(DATA IN THIS EXERCISE begins)

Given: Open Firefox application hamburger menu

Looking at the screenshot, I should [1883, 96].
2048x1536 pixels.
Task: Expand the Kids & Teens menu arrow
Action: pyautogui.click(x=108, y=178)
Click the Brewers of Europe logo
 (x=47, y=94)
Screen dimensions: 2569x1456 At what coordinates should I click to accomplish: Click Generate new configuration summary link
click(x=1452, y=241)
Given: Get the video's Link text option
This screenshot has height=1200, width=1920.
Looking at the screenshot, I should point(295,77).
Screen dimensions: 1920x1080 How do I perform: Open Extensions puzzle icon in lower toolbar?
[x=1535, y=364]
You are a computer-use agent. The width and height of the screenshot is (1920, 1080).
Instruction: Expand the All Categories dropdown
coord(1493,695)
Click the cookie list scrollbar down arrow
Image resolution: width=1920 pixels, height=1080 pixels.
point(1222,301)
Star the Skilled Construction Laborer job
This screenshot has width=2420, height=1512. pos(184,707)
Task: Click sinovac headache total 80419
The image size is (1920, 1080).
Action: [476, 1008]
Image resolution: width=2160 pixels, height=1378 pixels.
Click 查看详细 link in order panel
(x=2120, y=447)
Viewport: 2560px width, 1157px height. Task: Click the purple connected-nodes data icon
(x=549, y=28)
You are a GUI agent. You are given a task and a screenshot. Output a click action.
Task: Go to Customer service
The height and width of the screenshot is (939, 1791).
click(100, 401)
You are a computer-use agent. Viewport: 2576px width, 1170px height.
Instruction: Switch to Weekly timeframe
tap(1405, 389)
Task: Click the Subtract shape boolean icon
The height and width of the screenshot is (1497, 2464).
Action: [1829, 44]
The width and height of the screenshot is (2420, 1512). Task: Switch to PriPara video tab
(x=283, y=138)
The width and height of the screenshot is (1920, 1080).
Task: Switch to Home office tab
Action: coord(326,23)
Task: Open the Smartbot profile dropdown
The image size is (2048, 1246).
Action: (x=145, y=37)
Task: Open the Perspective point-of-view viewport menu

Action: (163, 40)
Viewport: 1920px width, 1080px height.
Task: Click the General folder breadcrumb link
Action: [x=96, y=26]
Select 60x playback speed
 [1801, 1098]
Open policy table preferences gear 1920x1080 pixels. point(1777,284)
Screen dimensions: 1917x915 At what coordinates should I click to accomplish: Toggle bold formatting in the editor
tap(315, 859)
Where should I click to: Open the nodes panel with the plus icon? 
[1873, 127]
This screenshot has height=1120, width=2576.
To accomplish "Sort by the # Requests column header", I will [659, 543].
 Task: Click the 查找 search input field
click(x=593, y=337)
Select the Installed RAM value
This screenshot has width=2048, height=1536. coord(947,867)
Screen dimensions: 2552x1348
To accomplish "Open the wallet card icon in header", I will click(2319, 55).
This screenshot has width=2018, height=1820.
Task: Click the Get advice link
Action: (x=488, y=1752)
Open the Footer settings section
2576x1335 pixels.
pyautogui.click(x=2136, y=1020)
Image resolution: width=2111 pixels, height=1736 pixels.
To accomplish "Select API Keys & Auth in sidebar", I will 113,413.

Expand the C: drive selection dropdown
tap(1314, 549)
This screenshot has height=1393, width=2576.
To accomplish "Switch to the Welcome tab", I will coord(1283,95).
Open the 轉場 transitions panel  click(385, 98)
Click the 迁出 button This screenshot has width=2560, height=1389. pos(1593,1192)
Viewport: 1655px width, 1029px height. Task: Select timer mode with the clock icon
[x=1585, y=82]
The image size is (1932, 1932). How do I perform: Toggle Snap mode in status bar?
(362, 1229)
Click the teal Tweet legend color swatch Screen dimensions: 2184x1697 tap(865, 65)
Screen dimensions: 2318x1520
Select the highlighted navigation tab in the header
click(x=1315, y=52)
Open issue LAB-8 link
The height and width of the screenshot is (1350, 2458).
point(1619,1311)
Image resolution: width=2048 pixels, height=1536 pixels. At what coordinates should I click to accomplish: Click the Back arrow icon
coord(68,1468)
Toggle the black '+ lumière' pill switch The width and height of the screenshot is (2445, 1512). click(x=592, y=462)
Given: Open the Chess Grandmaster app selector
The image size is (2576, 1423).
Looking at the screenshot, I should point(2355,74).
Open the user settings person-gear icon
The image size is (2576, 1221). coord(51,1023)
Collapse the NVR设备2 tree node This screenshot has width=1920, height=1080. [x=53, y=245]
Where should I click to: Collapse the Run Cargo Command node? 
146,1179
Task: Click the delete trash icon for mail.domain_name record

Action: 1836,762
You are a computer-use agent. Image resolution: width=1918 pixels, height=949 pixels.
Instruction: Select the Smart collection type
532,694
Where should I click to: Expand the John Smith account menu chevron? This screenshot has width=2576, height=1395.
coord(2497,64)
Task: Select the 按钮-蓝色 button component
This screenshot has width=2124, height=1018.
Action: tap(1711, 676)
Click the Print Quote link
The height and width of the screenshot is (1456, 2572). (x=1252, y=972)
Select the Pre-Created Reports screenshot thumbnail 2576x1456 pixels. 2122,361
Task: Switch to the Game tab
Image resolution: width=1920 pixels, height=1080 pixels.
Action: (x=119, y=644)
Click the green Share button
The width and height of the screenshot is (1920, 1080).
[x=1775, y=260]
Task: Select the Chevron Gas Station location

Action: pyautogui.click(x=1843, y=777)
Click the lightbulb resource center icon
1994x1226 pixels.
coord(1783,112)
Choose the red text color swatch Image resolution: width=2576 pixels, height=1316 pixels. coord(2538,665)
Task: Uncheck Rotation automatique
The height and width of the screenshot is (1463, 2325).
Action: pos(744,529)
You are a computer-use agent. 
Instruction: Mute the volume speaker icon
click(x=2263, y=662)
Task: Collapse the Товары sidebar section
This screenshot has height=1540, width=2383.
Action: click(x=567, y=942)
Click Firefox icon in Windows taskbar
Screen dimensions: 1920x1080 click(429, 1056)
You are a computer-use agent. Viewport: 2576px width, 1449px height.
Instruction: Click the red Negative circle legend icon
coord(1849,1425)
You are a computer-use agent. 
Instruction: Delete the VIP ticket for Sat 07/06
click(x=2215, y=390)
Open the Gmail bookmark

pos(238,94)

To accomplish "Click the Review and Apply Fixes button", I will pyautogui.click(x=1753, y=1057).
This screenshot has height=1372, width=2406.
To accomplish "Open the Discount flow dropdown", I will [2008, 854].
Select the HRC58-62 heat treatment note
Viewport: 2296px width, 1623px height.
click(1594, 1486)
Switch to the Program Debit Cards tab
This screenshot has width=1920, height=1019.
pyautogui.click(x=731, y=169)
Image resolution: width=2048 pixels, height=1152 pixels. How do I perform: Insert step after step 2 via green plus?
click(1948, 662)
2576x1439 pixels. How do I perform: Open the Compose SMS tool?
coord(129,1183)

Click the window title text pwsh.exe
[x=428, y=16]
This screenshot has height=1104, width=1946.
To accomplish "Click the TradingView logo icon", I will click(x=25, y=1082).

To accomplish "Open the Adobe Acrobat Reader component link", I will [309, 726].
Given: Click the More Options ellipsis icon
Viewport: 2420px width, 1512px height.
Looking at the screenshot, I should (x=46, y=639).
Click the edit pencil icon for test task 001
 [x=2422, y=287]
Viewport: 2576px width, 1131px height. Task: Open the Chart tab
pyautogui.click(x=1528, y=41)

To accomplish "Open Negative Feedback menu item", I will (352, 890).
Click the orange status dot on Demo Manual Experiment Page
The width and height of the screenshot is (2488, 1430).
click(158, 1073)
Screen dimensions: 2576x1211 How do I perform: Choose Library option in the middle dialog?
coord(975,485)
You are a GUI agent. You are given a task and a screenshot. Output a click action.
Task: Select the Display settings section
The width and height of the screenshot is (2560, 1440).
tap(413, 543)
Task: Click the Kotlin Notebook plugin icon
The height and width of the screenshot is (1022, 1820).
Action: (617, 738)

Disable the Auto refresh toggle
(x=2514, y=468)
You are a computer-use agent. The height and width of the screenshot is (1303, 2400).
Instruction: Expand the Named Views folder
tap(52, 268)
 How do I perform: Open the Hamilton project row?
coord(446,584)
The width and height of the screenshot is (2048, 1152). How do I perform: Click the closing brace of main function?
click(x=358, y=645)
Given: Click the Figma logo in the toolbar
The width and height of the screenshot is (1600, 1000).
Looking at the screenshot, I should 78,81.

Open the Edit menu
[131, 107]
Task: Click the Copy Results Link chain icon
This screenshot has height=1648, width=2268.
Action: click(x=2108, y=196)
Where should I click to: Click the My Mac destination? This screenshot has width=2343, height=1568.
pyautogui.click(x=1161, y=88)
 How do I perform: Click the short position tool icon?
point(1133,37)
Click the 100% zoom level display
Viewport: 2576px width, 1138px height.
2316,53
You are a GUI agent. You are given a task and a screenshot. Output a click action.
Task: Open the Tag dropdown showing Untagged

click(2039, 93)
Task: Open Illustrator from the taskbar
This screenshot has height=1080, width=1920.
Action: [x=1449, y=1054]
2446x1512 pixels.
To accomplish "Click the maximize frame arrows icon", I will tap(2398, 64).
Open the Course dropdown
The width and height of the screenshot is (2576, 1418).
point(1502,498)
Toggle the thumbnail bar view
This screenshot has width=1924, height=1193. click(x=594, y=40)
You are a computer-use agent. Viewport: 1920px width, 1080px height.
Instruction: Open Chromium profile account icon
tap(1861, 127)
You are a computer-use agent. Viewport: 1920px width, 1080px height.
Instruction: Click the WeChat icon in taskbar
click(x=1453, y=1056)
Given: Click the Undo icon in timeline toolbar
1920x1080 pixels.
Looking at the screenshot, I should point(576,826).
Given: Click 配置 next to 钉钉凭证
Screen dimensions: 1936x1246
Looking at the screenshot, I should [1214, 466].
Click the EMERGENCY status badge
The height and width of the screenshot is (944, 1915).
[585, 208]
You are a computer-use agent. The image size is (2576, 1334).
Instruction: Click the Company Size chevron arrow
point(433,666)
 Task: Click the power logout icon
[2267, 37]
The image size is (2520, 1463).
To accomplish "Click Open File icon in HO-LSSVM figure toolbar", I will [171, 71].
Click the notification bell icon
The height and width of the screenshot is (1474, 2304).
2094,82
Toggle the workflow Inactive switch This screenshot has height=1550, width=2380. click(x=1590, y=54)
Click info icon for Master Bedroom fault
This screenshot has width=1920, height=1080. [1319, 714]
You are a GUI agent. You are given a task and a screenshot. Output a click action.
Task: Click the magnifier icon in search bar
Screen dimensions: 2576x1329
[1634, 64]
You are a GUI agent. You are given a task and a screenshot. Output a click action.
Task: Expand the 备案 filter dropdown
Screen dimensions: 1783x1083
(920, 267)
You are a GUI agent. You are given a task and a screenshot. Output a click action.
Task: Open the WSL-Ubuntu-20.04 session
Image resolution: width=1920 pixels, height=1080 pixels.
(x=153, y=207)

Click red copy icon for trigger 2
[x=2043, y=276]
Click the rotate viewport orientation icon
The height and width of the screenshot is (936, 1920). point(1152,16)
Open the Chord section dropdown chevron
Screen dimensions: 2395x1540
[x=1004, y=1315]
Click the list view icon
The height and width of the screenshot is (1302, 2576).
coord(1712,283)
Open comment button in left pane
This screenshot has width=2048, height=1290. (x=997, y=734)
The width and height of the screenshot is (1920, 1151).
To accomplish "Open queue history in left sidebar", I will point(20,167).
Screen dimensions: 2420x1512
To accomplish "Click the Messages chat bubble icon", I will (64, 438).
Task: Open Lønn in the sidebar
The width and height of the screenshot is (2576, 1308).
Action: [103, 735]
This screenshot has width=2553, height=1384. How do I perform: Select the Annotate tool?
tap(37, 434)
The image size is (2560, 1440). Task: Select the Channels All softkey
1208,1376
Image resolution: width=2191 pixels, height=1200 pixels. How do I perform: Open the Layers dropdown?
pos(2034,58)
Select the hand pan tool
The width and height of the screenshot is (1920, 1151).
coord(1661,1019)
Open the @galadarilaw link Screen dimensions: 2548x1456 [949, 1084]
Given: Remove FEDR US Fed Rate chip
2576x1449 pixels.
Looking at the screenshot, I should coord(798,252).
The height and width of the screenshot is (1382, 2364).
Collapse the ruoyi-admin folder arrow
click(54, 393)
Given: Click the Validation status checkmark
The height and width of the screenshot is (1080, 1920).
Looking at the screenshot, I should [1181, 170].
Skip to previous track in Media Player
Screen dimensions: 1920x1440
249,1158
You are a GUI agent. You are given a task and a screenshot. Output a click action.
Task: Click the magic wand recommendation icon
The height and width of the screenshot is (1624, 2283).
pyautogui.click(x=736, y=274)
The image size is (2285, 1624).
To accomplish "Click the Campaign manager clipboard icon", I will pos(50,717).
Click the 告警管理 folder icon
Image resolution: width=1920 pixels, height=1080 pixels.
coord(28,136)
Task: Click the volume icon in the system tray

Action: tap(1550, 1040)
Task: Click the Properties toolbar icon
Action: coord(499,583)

(DATA IN THIS EXERCISE ends)

TASK INSTRUCTIONS
From the records above, pull every line that carries the word "list".

ANSWER TO THIS PROBLEM
Click the cookie list scrollbar down arrow
Click the list view icon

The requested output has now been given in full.